Inkster shares lead in wide-open Open

Players beat heat, and par, for records

June 05, 1999|By Don Markus | Don Markus,SUN STAFF

WEST POINT, Miss. -- A little jingoism could go a long way this weekend in the 54th U.S. Women's Open.

Not to say that the heat-stroked fans here at the old Waverly Golf Club CC will go out of their way to root against the foreign players in contention, but those Americans in the hunt wouldn't mind seeing their country's four-year winless drought in this event end.

The way things set up for today's third round, the Open has the look of some sort of international competition. What it doesn't look like is an Open.

At a record-tying, 10-under-par 134, Juli Inkster is tied for the lead with Lorie Kane of Canada, who shot a course record-tying round of 8-under-par 64. First-round leader Kelli Kuehne, who broke the record Thursday, is one shot behind. Becky Iverson is 8-under after becoming the third player at this year's Open to shoot 64.

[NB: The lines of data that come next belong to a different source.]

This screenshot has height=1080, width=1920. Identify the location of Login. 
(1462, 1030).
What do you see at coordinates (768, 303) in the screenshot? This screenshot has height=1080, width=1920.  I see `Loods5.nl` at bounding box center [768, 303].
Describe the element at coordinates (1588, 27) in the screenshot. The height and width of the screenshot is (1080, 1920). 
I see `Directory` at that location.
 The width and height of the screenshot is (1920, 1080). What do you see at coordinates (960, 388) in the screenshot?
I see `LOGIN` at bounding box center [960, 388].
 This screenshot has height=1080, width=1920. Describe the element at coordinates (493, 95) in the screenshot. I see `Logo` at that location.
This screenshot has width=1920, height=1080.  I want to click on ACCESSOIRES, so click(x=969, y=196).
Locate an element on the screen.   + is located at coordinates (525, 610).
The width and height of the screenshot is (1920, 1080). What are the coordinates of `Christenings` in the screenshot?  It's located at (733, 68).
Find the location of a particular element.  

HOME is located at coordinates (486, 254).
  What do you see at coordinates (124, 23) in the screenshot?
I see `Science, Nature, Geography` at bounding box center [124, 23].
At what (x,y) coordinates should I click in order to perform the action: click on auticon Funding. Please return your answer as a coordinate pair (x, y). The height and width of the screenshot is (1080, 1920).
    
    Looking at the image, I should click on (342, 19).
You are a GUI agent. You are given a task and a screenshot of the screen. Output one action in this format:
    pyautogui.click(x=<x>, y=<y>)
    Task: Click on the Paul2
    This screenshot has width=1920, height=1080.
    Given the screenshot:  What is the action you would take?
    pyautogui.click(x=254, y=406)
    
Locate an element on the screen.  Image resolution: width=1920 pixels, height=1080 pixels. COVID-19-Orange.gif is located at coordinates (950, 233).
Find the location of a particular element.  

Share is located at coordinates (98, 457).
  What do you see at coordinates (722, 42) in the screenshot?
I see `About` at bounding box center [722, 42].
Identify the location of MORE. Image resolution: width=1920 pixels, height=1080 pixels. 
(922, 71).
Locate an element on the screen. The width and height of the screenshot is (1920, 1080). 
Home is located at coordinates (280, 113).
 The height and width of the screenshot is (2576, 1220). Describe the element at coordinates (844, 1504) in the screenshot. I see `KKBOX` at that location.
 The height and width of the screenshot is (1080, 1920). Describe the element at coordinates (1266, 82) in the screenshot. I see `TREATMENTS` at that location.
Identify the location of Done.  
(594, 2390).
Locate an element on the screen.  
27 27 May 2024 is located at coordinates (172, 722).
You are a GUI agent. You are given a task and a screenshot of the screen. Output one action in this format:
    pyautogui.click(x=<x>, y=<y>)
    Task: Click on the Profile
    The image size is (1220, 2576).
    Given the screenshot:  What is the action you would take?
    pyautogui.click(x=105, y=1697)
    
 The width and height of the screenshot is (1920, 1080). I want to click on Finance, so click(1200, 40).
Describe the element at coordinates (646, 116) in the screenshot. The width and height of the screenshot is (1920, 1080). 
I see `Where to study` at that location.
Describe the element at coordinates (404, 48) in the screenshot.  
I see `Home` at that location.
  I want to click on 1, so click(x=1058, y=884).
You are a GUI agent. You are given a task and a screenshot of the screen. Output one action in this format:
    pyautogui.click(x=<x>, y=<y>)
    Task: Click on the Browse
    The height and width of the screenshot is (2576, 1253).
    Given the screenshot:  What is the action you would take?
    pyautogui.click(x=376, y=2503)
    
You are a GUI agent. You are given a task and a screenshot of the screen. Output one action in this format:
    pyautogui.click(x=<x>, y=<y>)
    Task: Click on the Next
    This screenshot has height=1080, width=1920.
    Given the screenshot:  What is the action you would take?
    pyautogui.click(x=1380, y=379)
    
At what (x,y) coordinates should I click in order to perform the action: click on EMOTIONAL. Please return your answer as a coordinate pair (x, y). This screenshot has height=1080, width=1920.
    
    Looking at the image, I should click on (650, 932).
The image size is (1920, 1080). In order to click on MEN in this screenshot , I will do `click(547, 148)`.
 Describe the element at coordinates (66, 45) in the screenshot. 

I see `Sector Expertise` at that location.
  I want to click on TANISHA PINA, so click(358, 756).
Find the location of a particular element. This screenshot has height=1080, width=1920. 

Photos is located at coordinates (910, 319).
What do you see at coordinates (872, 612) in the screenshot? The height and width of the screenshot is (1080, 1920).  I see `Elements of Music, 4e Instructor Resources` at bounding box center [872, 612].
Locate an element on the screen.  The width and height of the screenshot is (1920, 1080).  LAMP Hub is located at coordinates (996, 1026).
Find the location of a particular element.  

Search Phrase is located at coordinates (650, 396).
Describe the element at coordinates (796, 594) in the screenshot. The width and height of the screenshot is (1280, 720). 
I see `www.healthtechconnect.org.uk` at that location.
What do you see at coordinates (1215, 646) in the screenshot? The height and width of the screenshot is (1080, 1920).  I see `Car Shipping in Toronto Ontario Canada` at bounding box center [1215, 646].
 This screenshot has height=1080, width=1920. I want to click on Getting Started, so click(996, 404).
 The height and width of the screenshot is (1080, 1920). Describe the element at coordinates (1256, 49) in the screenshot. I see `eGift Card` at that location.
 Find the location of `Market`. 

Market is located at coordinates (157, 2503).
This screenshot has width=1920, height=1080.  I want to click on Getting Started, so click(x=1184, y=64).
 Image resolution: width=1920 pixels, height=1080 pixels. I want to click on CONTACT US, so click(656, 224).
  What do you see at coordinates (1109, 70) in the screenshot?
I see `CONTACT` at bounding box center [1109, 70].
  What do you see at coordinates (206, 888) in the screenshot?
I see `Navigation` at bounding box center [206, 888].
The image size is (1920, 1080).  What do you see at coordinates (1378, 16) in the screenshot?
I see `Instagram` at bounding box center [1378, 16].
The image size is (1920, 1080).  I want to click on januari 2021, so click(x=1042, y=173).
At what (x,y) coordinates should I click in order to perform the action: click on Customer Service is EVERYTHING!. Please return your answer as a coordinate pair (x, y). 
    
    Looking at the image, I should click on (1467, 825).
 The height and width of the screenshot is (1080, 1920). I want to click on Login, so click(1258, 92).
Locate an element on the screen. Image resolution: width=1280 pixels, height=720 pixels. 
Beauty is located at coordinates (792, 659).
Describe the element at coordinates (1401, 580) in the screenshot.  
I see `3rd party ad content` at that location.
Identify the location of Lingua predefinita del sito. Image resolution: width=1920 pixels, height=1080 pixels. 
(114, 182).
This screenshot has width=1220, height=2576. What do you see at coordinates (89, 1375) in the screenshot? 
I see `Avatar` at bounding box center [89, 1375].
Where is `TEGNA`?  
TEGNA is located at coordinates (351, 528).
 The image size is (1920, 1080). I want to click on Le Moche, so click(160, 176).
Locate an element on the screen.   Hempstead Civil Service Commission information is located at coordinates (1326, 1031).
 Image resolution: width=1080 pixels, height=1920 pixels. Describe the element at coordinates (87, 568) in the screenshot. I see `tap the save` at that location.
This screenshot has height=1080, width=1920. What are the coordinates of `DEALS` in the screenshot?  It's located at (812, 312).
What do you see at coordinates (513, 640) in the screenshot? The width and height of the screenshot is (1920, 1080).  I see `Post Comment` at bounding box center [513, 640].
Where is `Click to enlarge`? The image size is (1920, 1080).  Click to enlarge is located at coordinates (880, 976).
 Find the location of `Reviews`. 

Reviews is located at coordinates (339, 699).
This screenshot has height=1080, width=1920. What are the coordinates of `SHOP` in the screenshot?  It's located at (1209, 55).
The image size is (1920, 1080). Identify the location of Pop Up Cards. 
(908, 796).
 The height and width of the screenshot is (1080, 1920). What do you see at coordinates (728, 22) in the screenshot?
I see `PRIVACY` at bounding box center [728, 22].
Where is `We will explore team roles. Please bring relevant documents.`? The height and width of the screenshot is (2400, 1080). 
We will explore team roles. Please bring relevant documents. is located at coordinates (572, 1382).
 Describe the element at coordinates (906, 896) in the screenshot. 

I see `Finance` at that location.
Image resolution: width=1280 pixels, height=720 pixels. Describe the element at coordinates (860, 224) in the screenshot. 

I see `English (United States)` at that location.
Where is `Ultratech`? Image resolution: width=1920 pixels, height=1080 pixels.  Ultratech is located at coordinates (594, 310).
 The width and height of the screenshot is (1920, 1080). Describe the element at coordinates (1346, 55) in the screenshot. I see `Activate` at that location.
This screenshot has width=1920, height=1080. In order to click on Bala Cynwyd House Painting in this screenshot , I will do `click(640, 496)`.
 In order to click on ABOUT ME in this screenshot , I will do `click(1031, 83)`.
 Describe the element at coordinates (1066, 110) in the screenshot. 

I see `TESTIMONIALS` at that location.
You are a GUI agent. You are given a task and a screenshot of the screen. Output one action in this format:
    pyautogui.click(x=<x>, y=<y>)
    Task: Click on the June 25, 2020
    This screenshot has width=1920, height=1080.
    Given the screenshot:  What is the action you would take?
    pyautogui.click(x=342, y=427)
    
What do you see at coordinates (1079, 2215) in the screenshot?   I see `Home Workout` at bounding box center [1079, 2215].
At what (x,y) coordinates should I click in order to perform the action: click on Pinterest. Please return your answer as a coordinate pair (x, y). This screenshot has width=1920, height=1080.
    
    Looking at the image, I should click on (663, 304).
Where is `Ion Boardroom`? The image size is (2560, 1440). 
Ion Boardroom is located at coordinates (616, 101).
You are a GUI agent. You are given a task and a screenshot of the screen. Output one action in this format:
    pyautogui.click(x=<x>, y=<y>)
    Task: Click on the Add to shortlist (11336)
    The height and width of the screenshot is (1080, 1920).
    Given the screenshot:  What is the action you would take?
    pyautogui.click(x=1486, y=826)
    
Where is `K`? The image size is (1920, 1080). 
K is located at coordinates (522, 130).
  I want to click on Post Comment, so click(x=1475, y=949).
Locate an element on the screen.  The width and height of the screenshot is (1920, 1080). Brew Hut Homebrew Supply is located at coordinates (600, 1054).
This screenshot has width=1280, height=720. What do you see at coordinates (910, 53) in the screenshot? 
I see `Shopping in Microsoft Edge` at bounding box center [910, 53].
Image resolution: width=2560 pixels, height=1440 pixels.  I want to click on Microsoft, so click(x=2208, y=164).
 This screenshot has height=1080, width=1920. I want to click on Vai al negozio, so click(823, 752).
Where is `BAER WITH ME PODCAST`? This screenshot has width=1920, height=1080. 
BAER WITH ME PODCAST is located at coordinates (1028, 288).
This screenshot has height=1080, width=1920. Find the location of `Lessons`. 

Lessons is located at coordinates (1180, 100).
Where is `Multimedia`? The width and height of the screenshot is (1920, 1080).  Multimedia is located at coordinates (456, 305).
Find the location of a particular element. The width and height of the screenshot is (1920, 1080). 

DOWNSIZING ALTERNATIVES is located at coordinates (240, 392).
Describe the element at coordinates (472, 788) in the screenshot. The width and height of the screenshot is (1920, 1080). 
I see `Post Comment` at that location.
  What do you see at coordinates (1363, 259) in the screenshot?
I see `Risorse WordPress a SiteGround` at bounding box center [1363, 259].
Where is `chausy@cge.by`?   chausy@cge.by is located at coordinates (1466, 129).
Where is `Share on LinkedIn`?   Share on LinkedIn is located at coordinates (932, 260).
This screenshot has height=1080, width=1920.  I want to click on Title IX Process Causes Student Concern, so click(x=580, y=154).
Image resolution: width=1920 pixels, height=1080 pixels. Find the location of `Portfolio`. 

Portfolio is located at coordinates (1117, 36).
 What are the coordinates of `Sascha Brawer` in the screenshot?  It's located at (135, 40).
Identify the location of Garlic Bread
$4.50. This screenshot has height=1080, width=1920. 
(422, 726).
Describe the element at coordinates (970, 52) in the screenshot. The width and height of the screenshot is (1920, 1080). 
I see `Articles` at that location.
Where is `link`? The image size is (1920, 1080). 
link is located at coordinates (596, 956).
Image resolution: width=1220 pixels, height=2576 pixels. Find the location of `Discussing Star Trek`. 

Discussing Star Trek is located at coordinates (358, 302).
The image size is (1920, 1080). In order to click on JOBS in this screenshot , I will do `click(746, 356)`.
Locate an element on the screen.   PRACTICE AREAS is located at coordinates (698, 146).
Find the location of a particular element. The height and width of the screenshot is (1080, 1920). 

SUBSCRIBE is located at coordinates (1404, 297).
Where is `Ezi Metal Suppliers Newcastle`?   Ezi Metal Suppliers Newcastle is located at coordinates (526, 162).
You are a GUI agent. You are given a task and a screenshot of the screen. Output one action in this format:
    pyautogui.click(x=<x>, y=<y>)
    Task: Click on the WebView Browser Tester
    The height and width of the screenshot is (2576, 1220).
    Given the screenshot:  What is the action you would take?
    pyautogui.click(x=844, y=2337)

Reigning U.S. amateur champ Grace Park of Korea is three strokes back after a 5-under 67 and is tied with Americans Sherri Steinhauer and Dottie Pepper, as well as Catriona Matthew of Scotland. Others in contention include defending champion Se Ri Pak of Korea, who is at 6-under 138 and tied with three lesser-known Americans, among them former LPGA champion Sherri Turner. Akiko Fukushima of Japan is five shots behind.

"This is the U.S. Women's Open and as an American -- and it's nothing against the foreign players -- I would love to see an American win the event," said Kuehne, 22, a former two-time women's amateur champion, who backed up her own 64 with a solid 1-under 71. "It's on U.S. soil, so I'd like to see a great player, hopefully a great American, win."

Cane, a former Moosehead beer sales rep from Prince Edward Island, understands that feeling.

"It's just about having national pride," Cane said.

Or amateur pride. While the 19-year-old Park will try to become this year's Jenny Chuasiriporn, or perhaps follow Pak as the second straight Korean to win, Chuasiriporn will be watching from the condominium she rented near the 10th fairway. Making her pro debut, the 21-year-old from Timonium missed the cut by seven shots after finishing yesterday with a 2-over par 74 for a two-round total of 7-over 151.

The cut at even par was the lowest in open history, eclipsing the mark at Crooked Stick in 1993 by three shots. Among those also to miss the cut was two-time Open champion Annika Sorenstam of Sweden, who finished at 2-over 146, and four-time runner-up Nancy Lopez, who finished at 5-over 149 after a 73. The 42-year-old Hall of Famer hinted this might be her last Open.

"Think about how many Opens I've played in," said Lopez, who played this year with a special exemption, the first she has ever had to accept, and a brace on her left knee. "If I do have to qualify, I don't know if I'll do that. As much as I love to play in the U.S. Open, I don't want to do that."

This continues to be the un-Open. The course, which produced a record 43 sub-par rounds on Thursday, continued to bow to the pressure of soft, flat greens. Another 62 players broke par yesterday, an embarrassing stat that will undoubtedly have USGA officials scrambling to prevent Alison Nicholas' tourney record of 10-under par two years ago from being shattered tomorrow.

Said Mary Capouch, chairman of the Women's Open Championship committee, yesterday as she followed around Chuasiriporn and Lopez: "The heat will be a factor. I also think endurance will come into play."

The heat, which reached the mid-90s yesterday and could go higher on the weekend, could wear down some of the older players. It also could help younger players such as the 21-year-old Pak, a former track star, and Kuehne, who grew up playing in the Texas heat.

Inkster, who has won three major championships and has given birth to two children during an 18-year career, laughed when she heard a comment the well-liked Park made about her makeup running because of the heat.

"It really threw my makeup off," Inkster, 38, said with a laugh. "I've got to keep reapplying. But this is like running into a brick wall. Last night I was really feeling my age."

When told about what Inkster said, Lopez smiled.

"It would be great for an American to win," she said. "A 38-year-old American."